Ultrasound or CT. Spleen fx assesses by isotope scanning.
What is hypersplenism
Exaggeration of the normal inhibitory or destructive fxs of spleen, resulting in pancytopenia, anaemia, infection, bleeding.
Aet: splenomegaly. CF: pancytopenia, haemolysis, increase plasma volume. Tx: splenectomy if severe.
Why do we do splenectomy?
Trauma, autoimmune thrombocytopenic purpura, haemolytic anaemia, hypersplenism.

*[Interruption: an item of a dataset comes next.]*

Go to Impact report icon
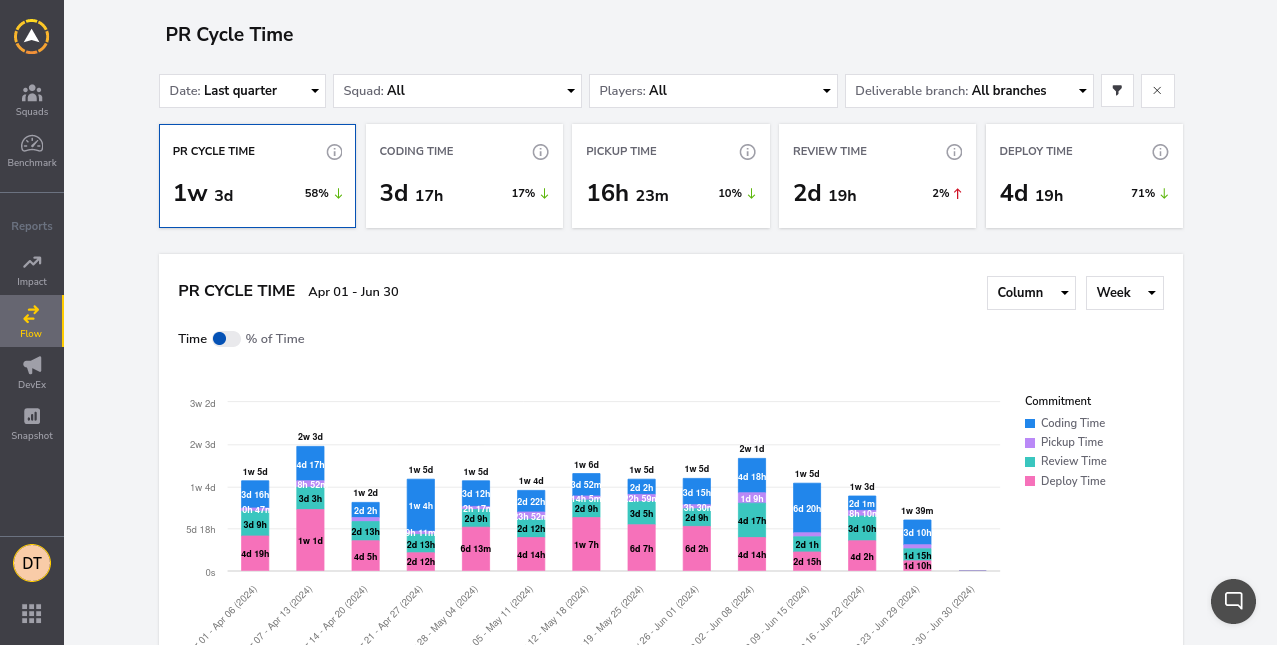This screenshot has height=645, width=1277. point(32,262)
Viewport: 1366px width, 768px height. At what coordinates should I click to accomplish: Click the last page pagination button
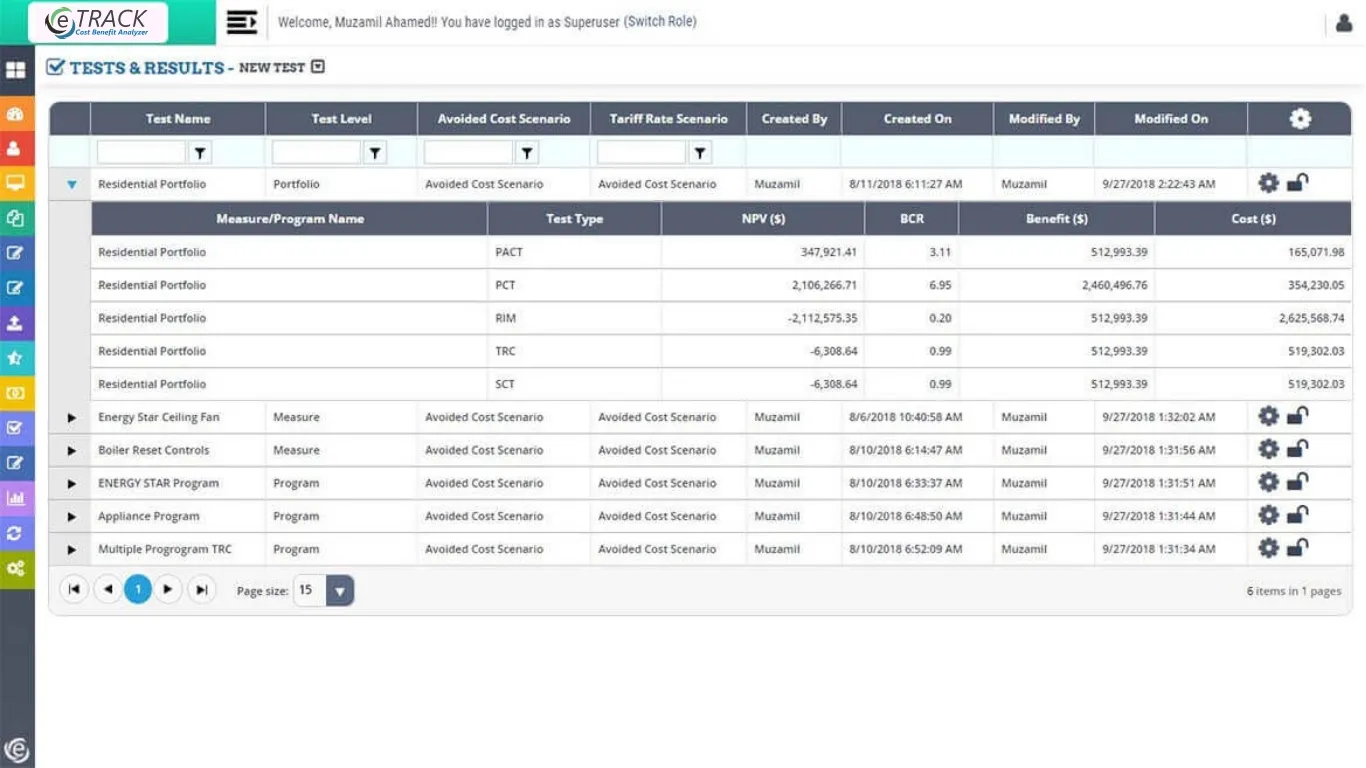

Probs: increase platelet count and thromboembolism (immed), increased risk of overwhelming infections.
What is AML
Neoplastic proliferation of blast cells derived from marrow myeloid elements. Rapidly progressive malignancy (death in 2 months if untreated, 20% 3 yr survival after chemo)
What are symptoms of AML
Marrow failure (anaemia, infection, bleeding), Infiltration (hepato - spleno-megaly, gum hypertrophy, skin involvement.
How do you diagnose AML
WCC increase, but can be normal or low. Diagnose by BM biopsy. Differentiation from ALL by microscopy: auer rods)
What is etiology of leukaemia
Chronic more common in older people, Acute in younger,
Inherited predisposisiton
Leukemic cells have chromosomal abnormality particl tranlocation (Philalephia chromosome #22 assoc with 97% CML and in ALL).